544 navires sous surveillance accrue
Selon un communiqué de Downing Street, Londres a identifié et sanctionné 544 navires soupçonnés de faire partie de cette flotte, principalement composée de pétroliers vieillissants. Cette flotte permet à Moscou de contourner les sanctions occidentales imposées depuis le début de la guerre en Ukraine en 2022. « Le Royaume-Uni va resserrer l'étau autour de la flotte, en fermant ses eaux aux navires sanctionnés », indique le texte.
Les opérateurs de ces navires seront contraints de choisir entre des routes maritimes plus longues et coûteuses, ou risquer une interception par les forces britanniques. Chaque opération d'arraisonnement devra être préalablement approuvée par le gouvernement.
Une annonce stratégique lors d'un sommet nordique
Cette décision intervient alors que le Premier ministre Keir Starmer doit s'exprimer jeudi à Helsinki lors d'un sommet de la Joint Expeditionary Force, une alliance menée par le Royaume-Uni et réunissant dix pays du nord de l'Europe. Dans le communiqué, Keir Starmer a déclaré : « Vladimir Poutine se frotte les mains [...] parce qu'il pense que la hausse des prix du pétrole va lui permettre de s'en mettre plein les poches. C'est pourquoi nous nous attaquons encore plus durement à sa flotte fantôme. »
Selon les estimations britanniques, 75 % du pétrole brut russe est transporté par cette flotte délabrée, soulignant l'importance économique de cette mesure.

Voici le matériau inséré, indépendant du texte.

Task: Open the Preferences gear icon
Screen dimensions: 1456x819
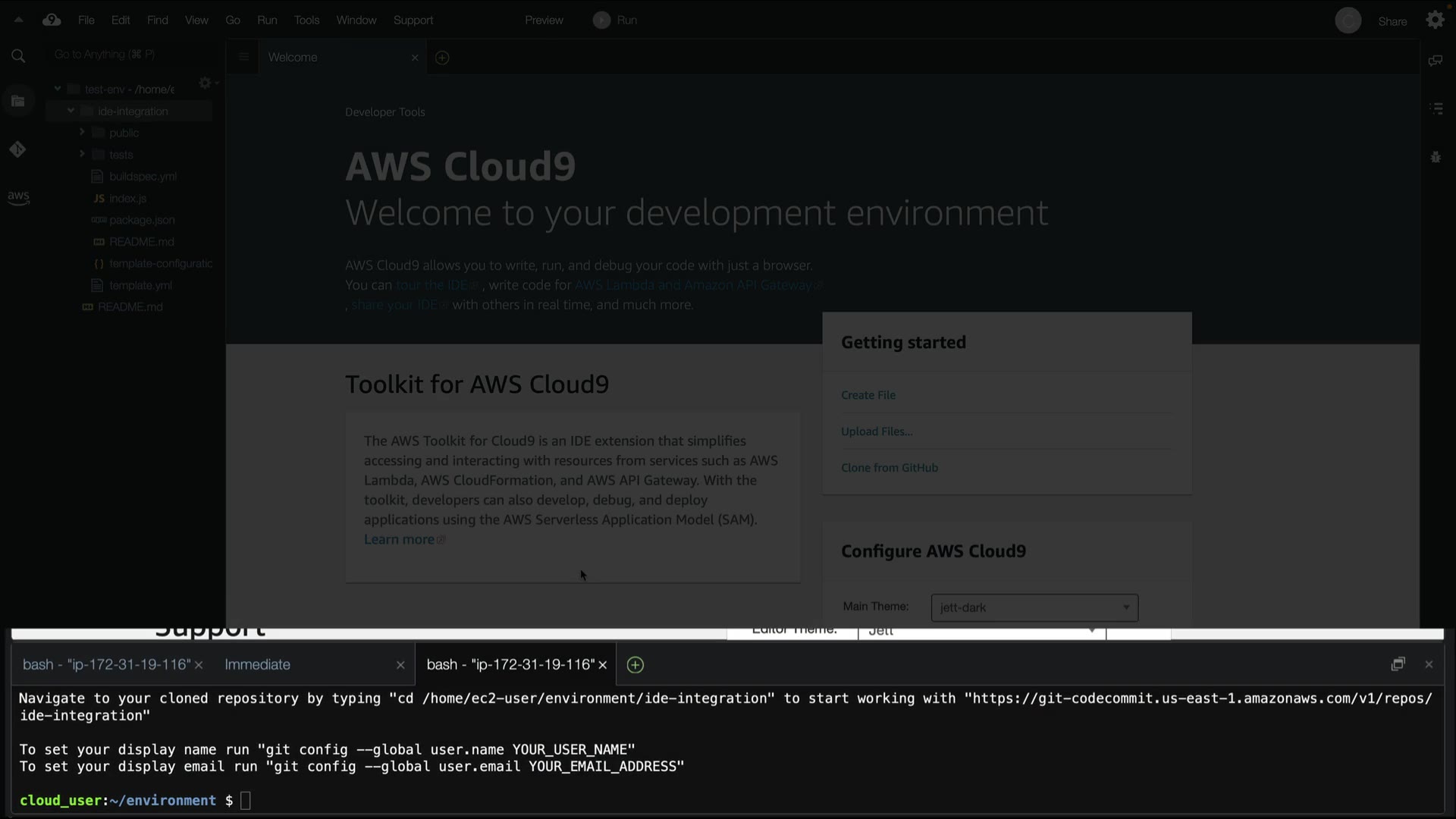Action: 1435,20
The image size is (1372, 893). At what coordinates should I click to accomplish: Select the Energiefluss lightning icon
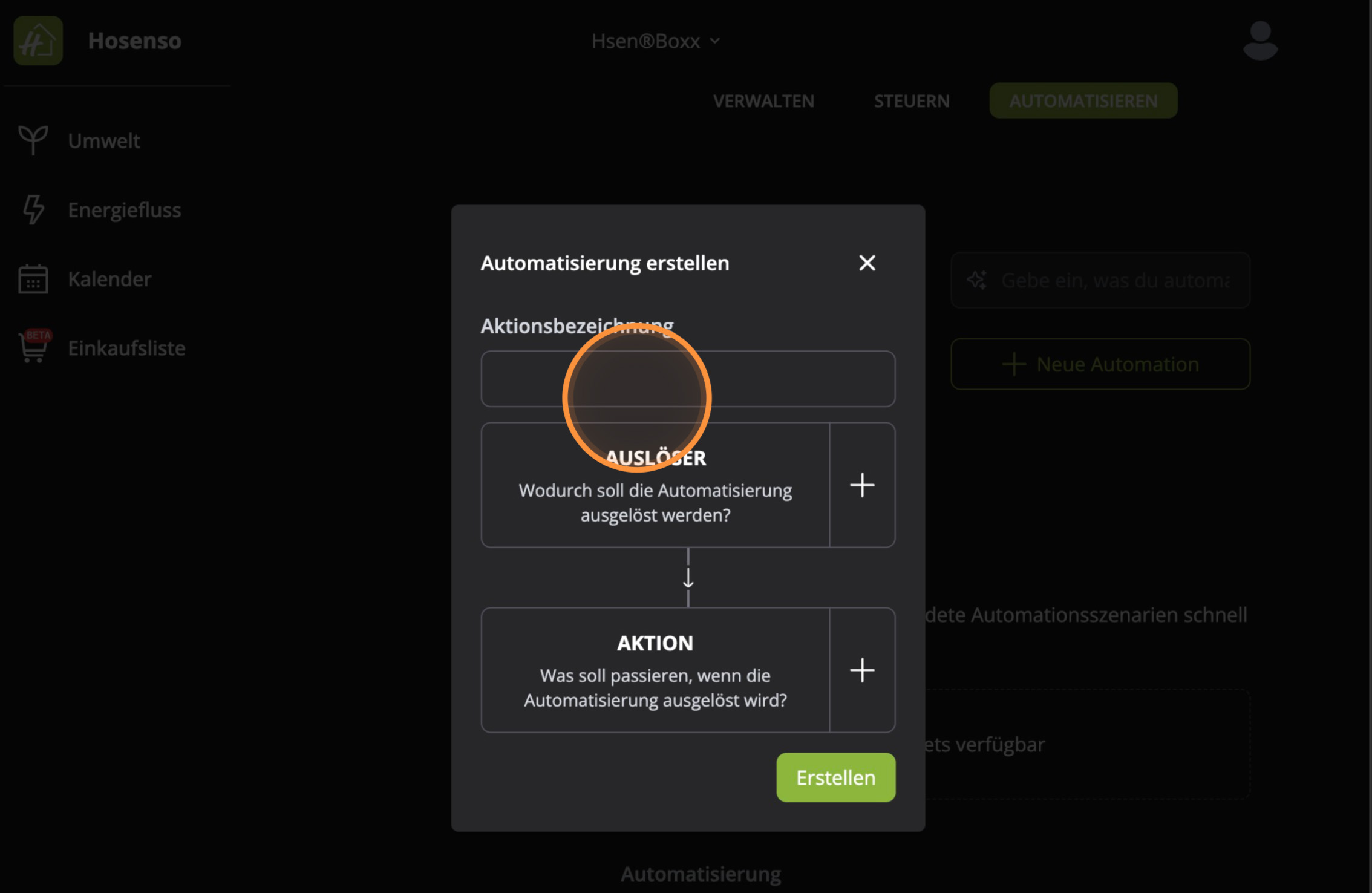coord(33,209)
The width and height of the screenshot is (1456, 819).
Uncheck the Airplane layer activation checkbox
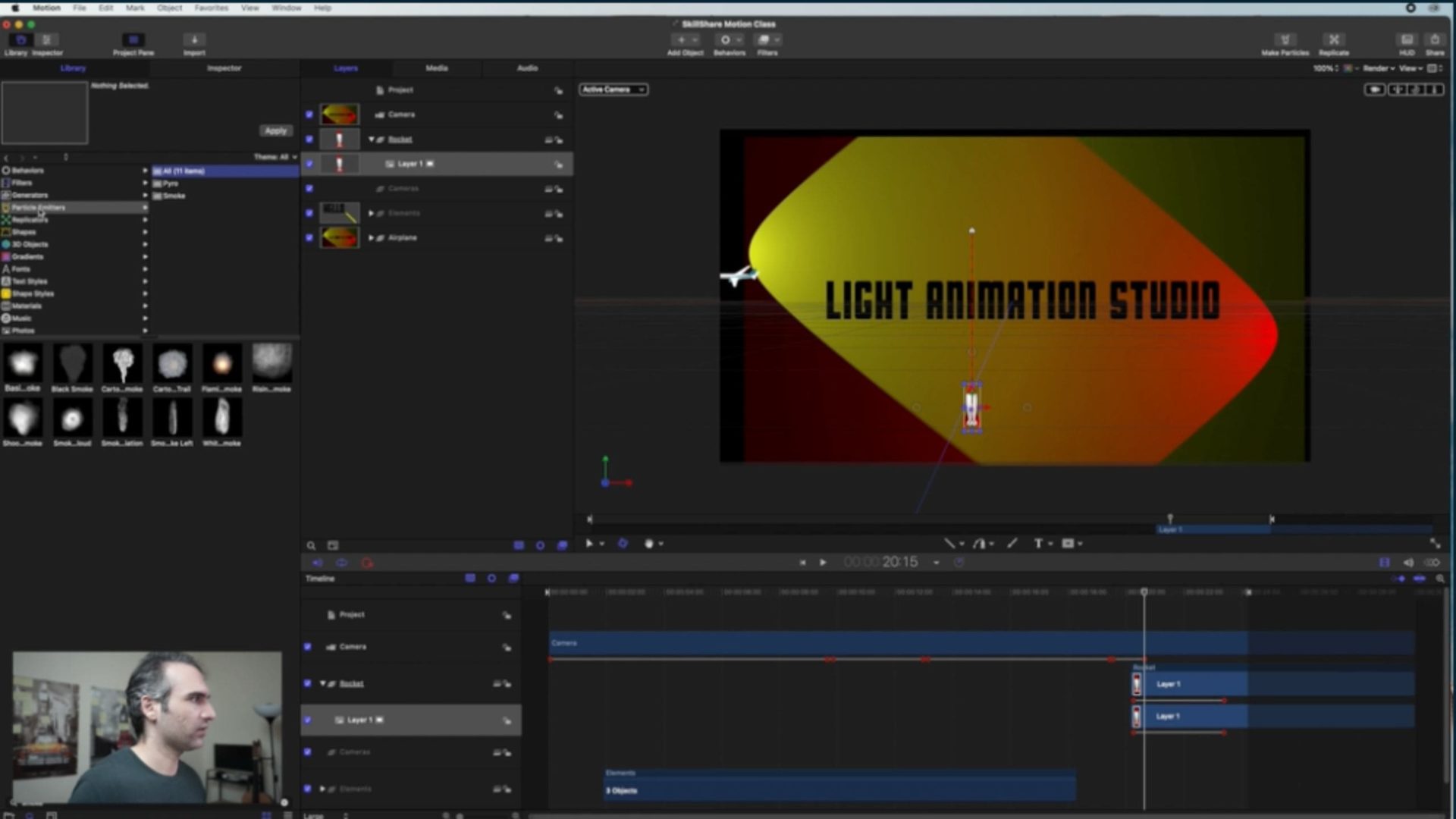tap(309, 237)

Contexte international et actions coordonnées
Cette annonce survient dans un contexte où Washington a levé temporairement certaines restrictions sur le pétrole russe pour atténuer la hausse des prix, liée à la guerre au Moyen-Orient. Parallèlement, le Royaume-Uni a récemment soutenu une opération américaine visant à saisir un pétrolier lié à la Russie, le Marinera, dans l'Atlantique Nord.
D'autres pays européens, dont la France, la Belgique et la Finlande, ont également procédé à des saisies de navires soupçonnés d'appartenir à cette flotte fantôme. Downing Street précise qu'après l'interception d'un navire, des poursuites pénales pourront être engagées contre les propriétaires, les exploitants et l'équipage pour violation de la législation britannique sur les sanctions.
Cette mesure marque une étape significative dans les efforts occidentaux pour limiter les ressources financières de la Russie, tout en testant la résilience des alliances en période de tensions géopolitiques accrues.